**EXERCISE**
Every line of the data that contains the string "email" must be copied.

(Dataset entries)

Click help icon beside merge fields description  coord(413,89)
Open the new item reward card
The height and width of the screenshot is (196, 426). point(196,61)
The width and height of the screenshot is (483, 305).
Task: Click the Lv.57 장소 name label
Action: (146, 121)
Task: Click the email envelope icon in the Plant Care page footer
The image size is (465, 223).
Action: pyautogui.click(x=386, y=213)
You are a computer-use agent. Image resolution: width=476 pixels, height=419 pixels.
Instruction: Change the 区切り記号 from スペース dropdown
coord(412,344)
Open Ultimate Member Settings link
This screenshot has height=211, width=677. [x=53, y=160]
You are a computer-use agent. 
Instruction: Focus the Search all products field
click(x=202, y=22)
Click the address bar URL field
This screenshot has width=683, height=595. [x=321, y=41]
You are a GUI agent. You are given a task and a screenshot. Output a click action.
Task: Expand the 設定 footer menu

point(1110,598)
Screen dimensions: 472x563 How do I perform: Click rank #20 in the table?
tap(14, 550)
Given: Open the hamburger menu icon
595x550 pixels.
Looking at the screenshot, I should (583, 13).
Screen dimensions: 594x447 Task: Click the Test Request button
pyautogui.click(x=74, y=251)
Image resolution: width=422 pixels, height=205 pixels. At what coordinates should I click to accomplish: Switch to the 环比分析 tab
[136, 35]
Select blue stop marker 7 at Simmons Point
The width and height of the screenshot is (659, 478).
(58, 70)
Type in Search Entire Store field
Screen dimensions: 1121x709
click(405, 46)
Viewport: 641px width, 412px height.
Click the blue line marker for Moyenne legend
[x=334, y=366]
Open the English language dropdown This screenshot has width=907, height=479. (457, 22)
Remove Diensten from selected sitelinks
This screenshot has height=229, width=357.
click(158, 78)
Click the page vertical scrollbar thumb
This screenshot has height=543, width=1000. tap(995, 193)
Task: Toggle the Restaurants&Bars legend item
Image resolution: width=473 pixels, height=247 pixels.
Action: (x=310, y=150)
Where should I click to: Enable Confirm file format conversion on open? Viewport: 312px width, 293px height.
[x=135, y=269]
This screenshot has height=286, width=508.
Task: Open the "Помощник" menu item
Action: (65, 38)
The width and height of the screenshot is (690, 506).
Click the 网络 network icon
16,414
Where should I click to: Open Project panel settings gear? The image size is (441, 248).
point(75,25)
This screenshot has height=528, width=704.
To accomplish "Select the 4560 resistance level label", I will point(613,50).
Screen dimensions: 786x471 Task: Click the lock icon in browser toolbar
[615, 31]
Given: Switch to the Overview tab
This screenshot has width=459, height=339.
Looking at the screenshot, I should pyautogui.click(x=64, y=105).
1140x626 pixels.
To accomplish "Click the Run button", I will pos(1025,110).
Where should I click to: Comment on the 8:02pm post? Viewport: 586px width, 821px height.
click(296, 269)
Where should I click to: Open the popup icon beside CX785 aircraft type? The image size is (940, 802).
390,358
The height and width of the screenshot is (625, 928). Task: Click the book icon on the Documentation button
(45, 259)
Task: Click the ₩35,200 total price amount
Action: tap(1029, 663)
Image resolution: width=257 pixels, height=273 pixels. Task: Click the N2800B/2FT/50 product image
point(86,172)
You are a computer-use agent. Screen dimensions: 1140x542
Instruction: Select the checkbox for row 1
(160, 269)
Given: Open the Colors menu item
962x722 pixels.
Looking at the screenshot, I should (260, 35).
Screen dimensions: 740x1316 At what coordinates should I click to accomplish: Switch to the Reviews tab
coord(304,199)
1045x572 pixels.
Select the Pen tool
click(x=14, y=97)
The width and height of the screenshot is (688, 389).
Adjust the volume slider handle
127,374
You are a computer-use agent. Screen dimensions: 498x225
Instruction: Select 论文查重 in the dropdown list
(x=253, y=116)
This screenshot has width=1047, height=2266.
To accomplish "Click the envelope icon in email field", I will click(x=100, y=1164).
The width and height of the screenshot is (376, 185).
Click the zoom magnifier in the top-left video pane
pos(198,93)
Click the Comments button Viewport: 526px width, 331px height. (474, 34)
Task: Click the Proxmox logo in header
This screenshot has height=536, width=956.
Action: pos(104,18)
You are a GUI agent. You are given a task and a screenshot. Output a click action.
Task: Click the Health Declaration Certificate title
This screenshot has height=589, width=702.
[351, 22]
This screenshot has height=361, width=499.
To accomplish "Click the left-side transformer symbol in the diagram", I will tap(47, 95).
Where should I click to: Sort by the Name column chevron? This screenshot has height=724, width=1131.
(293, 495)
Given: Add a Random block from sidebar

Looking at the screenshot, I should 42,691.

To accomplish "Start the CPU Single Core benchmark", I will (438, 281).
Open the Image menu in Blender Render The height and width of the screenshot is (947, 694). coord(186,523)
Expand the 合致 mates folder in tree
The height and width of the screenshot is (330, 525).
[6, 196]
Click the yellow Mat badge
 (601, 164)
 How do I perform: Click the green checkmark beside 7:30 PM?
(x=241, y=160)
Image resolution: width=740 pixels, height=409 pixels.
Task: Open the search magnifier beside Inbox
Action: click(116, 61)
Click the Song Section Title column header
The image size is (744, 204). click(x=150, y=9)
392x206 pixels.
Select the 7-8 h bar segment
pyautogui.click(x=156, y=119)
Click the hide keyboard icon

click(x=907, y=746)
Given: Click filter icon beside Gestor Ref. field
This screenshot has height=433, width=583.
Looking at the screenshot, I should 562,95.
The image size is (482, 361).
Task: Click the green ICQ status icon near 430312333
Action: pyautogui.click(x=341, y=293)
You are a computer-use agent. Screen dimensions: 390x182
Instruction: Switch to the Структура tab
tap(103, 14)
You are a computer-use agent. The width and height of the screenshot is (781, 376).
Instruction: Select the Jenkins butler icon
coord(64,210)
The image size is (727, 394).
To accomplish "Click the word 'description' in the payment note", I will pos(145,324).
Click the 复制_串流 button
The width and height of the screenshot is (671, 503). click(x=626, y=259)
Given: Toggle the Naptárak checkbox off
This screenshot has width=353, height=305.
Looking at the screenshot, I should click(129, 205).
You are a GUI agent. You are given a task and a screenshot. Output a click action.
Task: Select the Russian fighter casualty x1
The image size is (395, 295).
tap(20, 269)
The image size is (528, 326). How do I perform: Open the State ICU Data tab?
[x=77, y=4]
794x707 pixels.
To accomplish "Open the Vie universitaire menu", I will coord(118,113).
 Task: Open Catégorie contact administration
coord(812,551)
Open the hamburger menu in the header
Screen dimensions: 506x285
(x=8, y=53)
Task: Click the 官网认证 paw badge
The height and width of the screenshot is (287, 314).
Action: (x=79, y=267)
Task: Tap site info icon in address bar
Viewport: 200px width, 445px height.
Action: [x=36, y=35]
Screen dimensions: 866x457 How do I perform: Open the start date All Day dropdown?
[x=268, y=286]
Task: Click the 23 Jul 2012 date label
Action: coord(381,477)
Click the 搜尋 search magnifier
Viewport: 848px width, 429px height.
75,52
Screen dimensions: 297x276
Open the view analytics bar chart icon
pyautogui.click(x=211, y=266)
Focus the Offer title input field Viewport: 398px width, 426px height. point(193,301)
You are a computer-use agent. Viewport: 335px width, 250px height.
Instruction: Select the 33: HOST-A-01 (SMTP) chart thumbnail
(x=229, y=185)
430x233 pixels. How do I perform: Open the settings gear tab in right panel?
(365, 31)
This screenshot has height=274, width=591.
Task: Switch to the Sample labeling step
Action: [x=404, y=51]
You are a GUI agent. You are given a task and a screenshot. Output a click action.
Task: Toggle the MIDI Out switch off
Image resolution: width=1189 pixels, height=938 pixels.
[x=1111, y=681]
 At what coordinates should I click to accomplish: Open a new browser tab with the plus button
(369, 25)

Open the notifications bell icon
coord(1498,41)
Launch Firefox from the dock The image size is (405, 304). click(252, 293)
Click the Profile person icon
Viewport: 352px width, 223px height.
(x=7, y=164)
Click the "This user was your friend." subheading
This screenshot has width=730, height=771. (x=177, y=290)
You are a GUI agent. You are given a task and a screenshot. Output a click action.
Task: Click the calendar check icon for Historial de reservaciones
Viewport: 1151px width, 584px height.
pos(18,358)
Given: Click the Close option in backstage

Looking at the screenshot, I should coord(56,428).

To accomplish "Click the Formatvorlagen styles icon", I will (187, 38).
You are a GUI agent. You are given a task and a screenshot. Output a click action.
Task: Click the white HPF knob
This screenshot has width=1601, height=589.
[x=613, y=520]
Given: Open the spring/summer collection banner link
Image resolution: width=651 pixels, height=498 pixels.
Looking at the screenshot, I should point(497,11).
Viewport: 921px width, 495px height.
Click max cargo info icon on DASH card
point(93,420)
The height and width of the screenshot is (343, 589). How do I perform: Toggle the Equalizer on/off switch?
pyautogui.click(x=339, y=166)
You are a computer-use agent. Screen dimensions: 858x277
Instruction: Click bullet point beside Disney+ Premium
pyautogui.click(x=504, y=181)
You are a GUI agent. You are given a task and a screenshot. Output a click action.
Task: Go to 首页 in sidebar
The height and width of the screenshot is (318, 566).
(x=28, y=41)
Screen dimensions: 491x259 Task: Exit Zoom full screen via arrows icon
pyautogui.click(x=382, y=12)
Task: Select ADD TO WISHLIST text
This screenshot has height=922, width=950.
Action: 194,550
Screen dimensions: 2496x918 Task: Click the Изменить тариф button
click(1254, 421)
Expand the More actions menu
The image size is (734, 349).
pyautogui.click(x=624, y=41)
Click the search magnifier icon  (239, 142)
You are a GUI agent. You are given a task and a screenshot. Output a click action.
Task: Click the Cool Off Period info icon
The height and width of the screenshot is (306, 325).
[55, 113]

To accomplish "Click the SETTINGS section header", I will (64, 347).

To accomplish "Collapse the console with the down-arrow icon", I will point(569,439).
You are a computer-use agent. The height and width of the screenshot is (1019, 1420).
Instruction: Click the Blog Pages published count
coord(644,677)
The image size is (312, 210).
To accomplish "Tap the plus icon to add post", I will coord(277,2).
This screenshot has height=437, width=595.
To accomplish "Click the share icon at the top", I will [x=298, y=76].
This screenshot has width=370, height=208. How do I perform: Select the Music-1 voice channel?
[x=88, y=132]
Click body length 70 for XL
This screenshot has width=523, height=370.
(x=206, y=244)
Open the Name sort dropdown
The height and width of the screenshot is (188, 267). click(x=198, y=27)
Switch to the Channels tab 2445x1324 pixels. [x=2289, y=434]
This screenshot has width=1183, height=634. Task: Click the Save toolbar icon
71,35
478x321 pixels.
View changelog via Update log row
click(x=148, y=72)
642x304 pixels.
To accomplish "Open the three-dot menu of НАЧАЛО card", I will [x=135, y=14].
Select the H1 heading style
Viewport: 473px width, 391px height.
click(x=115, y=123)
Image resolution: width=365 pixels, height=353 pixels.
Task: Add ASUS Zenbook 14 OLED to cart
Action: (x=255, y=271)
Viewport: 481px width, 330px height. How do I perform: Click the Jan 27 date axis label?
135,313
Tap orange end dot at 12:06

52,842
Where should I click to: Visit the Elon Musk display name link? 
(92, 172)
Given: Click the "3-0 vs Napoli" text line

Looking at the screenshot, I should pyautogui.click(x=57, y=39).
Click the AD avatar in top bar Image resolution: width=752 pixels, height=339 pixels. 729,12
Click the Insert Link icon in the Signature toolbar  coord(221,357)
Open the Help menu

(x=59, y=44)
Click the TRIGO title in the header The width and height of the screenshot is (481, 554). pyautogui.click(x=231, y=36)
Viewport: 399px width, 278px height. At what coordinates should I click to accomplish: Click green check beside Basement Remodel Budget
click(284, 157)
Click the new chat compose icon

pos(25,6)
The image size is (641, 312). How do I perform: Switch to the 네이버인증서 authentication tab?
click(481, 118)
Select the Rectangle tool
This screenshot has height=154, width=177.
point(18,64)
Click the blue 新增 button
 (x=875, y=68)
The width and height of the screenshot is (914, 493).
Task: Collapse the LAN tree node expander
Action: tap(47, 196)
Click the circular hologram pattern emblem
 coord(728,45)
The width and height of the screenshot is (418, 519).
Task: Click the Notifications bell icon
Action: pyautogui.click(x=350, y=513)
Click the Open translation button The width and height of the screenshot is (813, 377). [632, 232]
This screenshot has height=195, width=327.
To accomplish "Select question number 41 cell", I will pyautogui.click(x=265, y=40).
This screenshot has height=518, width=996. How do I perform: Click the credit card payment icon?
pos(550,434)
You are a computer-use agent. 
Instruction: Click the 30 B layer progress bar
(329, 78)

**ANSWER FOR THIS EXERCISE**
Task: Click the email envelope icon in the Plant Care page footer
To accomplish "Click the envelope icon in email field", I will click(x=100, y=1164).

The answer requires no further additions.